[Begin]
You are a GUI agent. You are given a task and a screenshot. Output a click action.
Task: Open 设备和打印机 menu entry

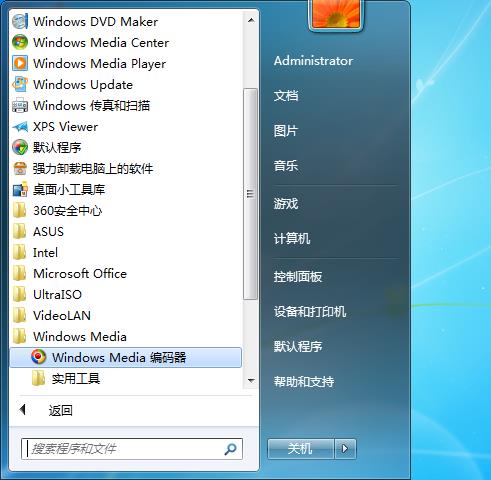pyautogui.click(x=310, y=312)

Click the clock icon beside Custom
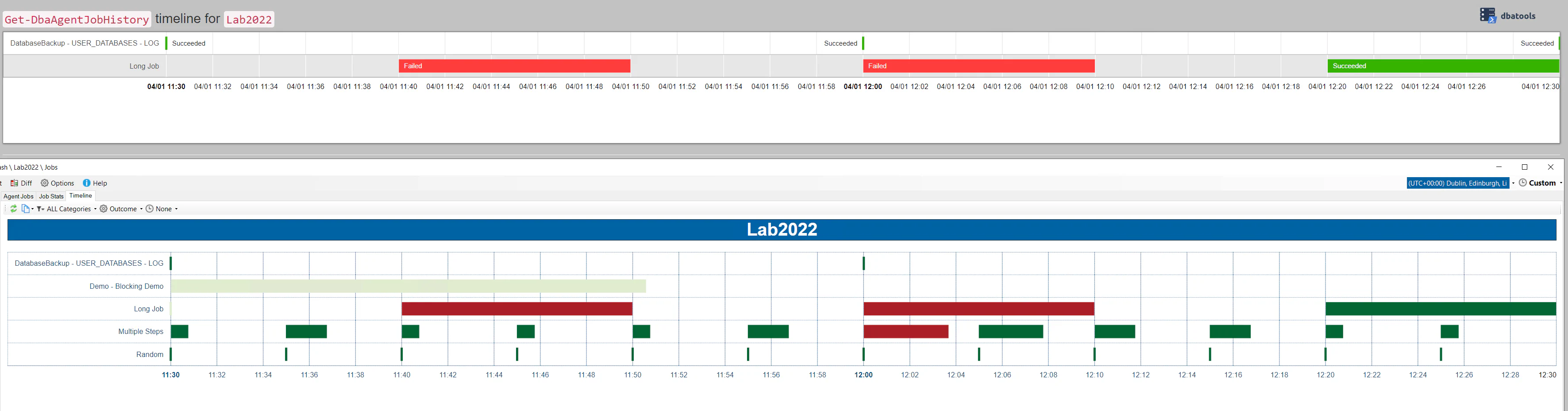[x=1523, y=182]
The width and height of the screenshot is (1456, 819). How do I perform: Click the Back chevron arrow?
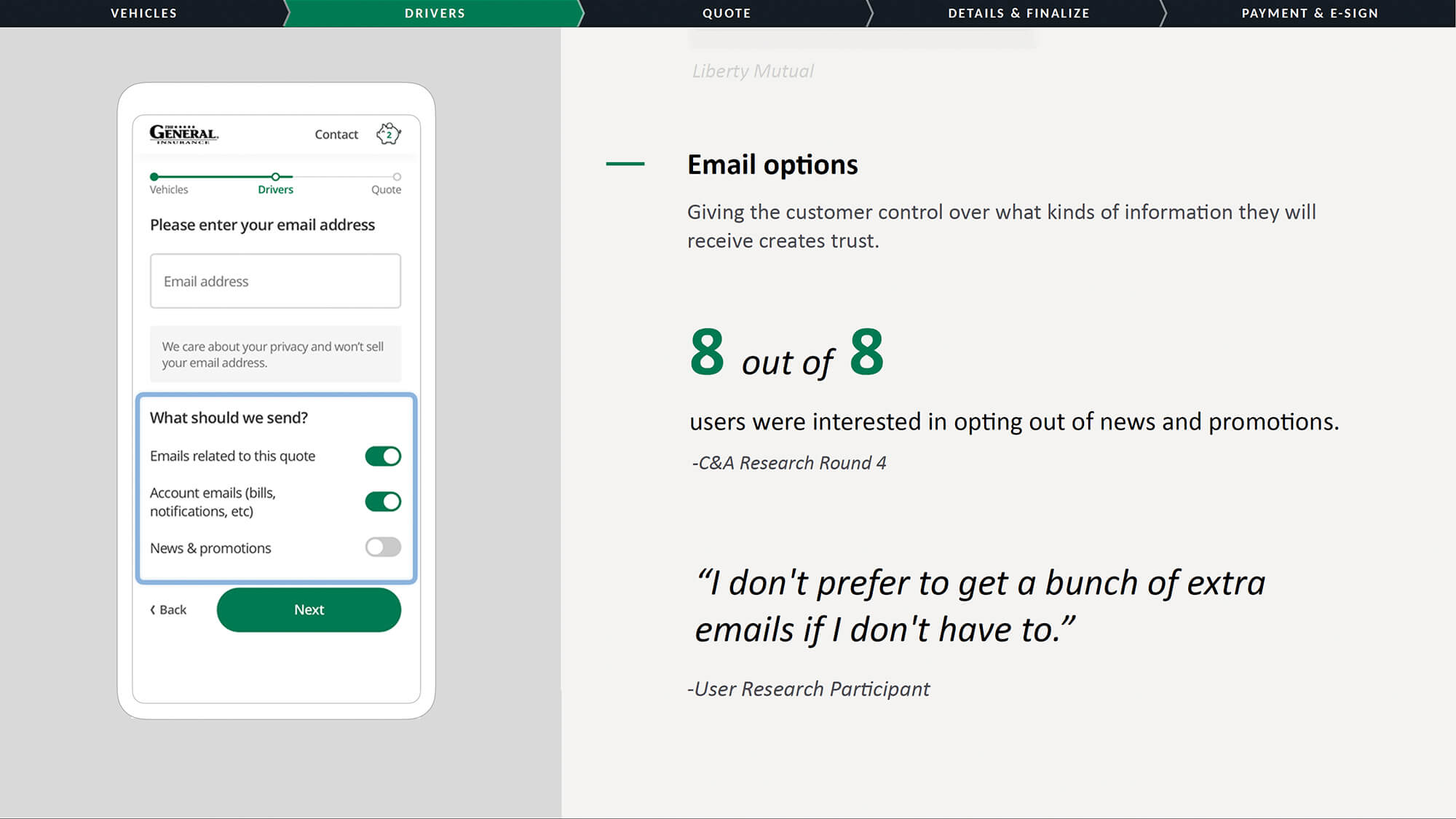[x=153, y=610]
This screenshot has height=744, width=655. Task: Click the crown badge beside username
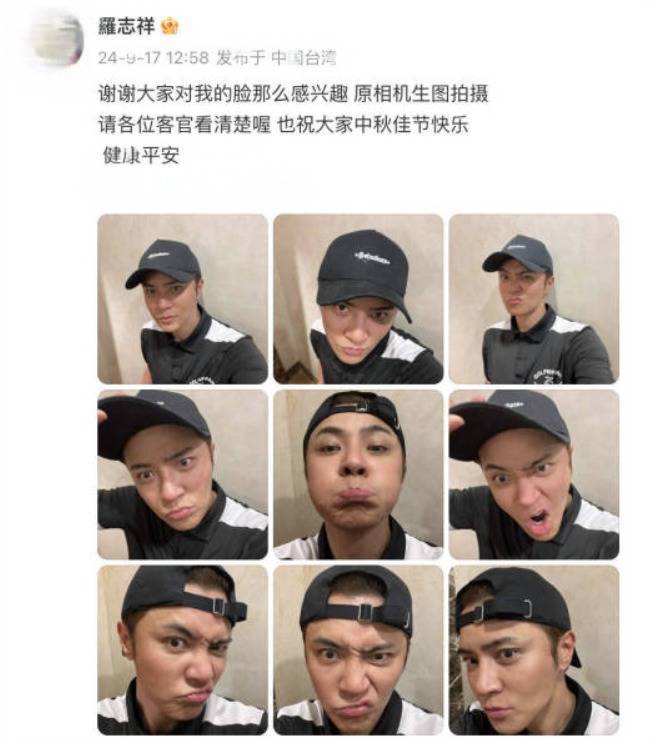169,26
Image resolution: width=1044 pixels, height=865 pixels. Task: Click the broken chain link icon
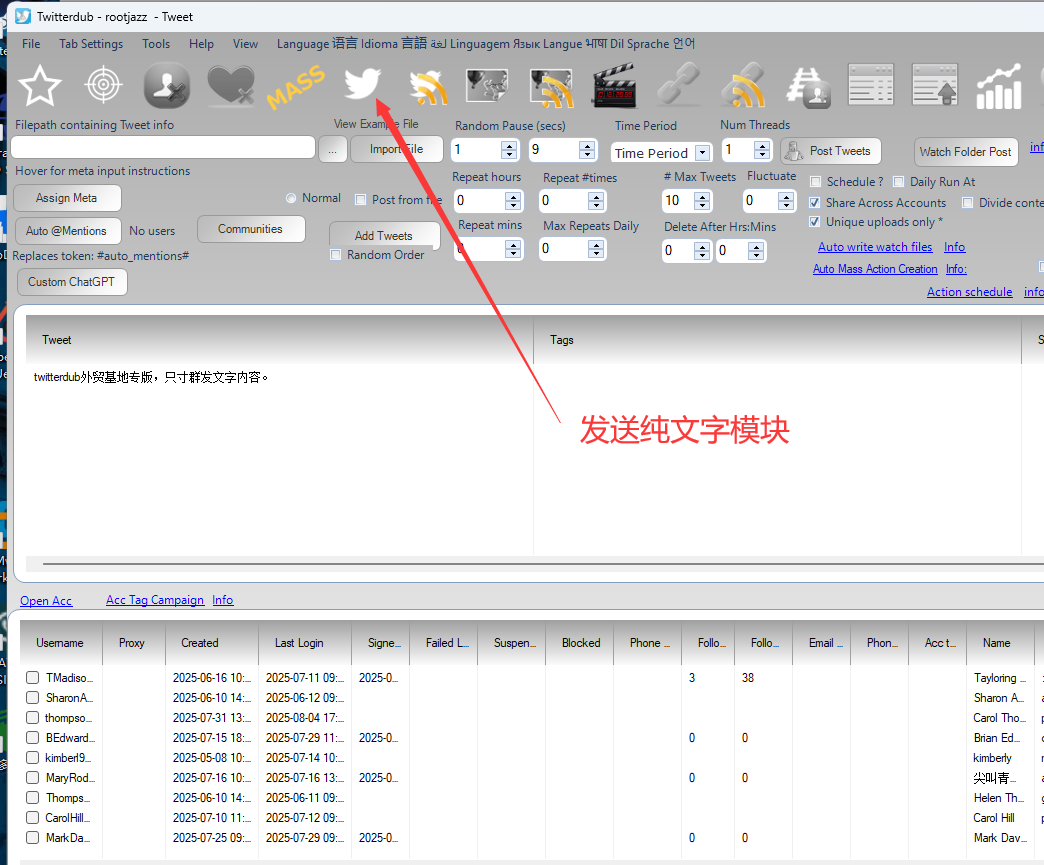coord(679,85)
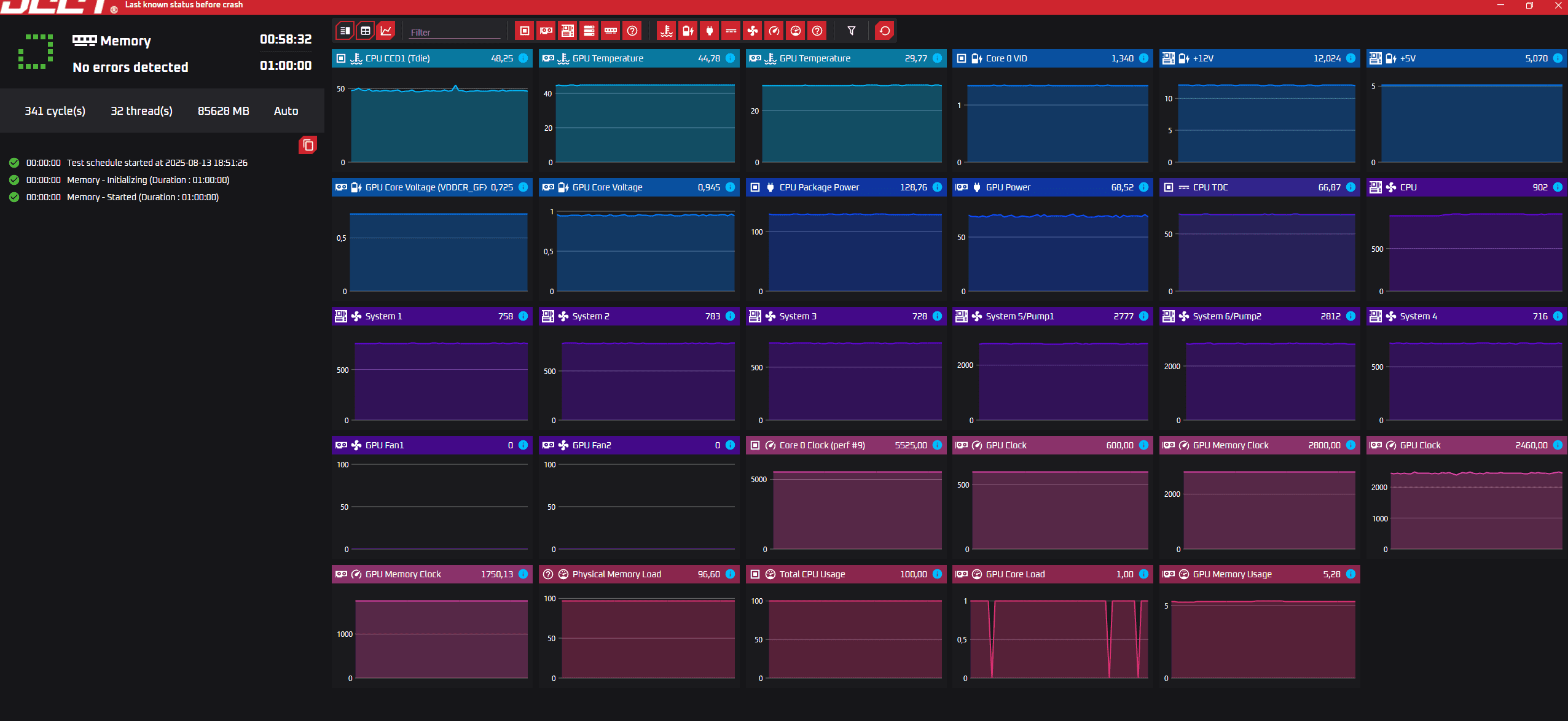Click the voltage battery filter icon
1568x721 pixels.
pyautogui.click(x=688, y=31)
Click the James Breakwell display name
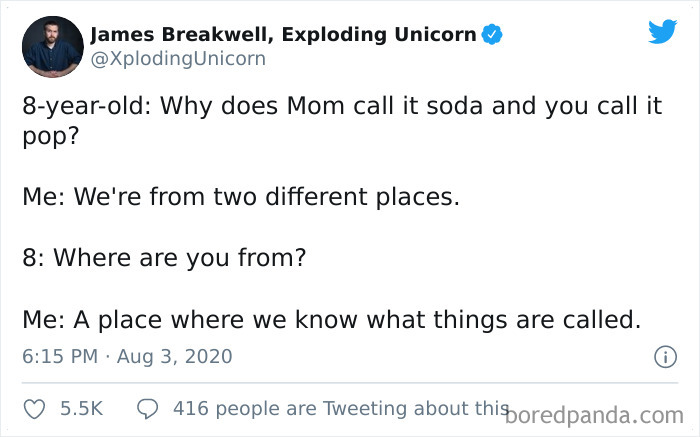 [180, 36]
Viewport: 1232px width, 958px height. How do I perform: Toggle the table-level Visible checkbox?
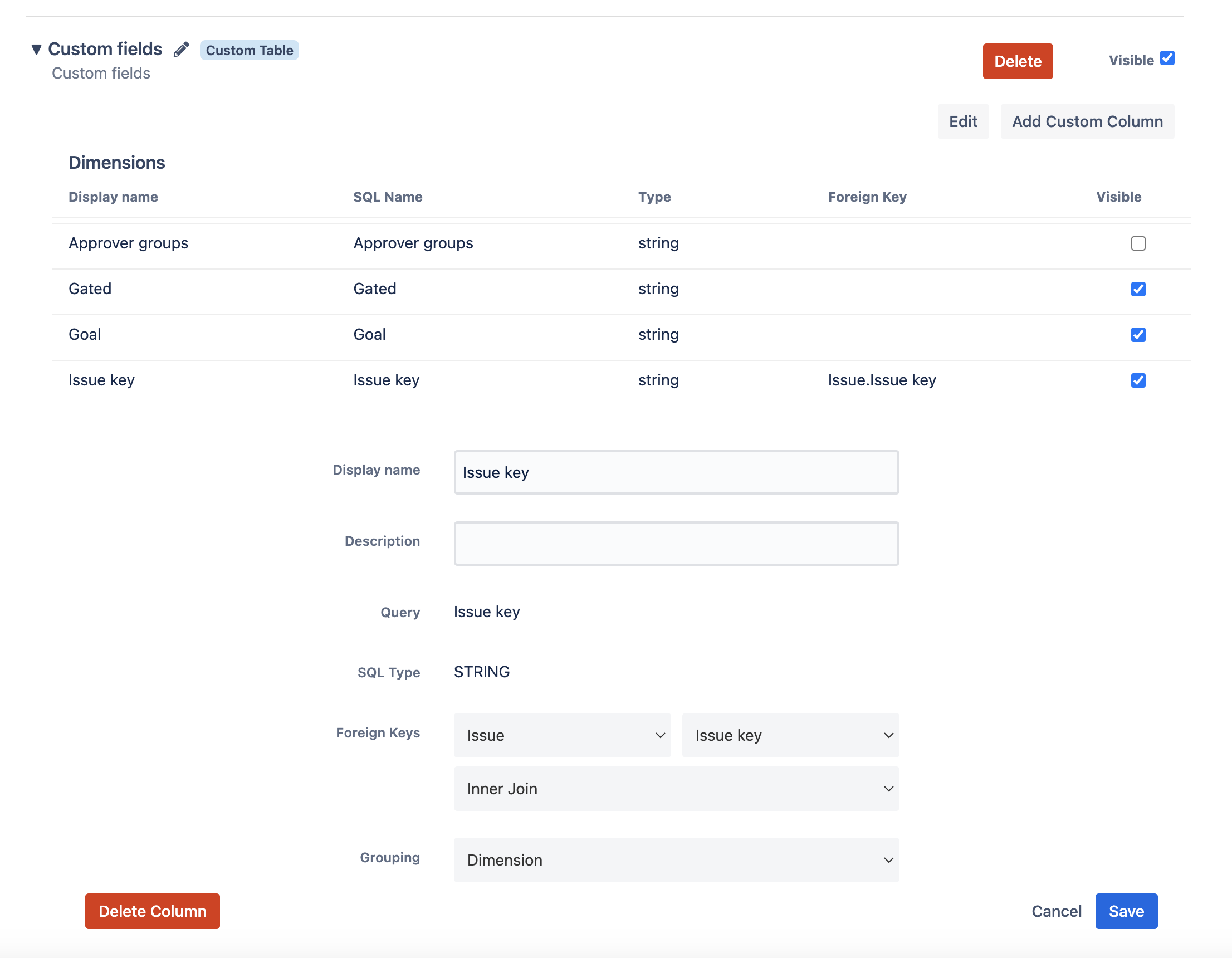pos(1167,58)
[End]
## Problem description
Reproduce all of the records above word for word, leaving out the pictures.

## Answer to the problem
You are a GUI agent. You are given a task and a screenshot. Output a click action.
Task: Open 设备和打印机 menu entry

pyautogui.click(x=310, y=312)

Click the clock icon beside Custom
[x=1523, y=182]
The width and height of the screenshot is (1456, 819). How do I perform: Click the Back chevron arrow?
[x=153, y=610]
This screenshot has height=744, width=655. Task: Click the crown badge beside username
169,26
Image resolution: width=1044 pixels, height=865 pixels. Task: Click the broken chain link icon
coord(679,85)
Click the voltage battery filter icon
1568x721 pixels.
pyautogui.click(x=688, y=31)
Click the James Breakwell display name
 [180, 36]
Viewport: 1232px width, 958px height. How do I perform: Toggle the table-level Visible checkbox?
pos(1167,58)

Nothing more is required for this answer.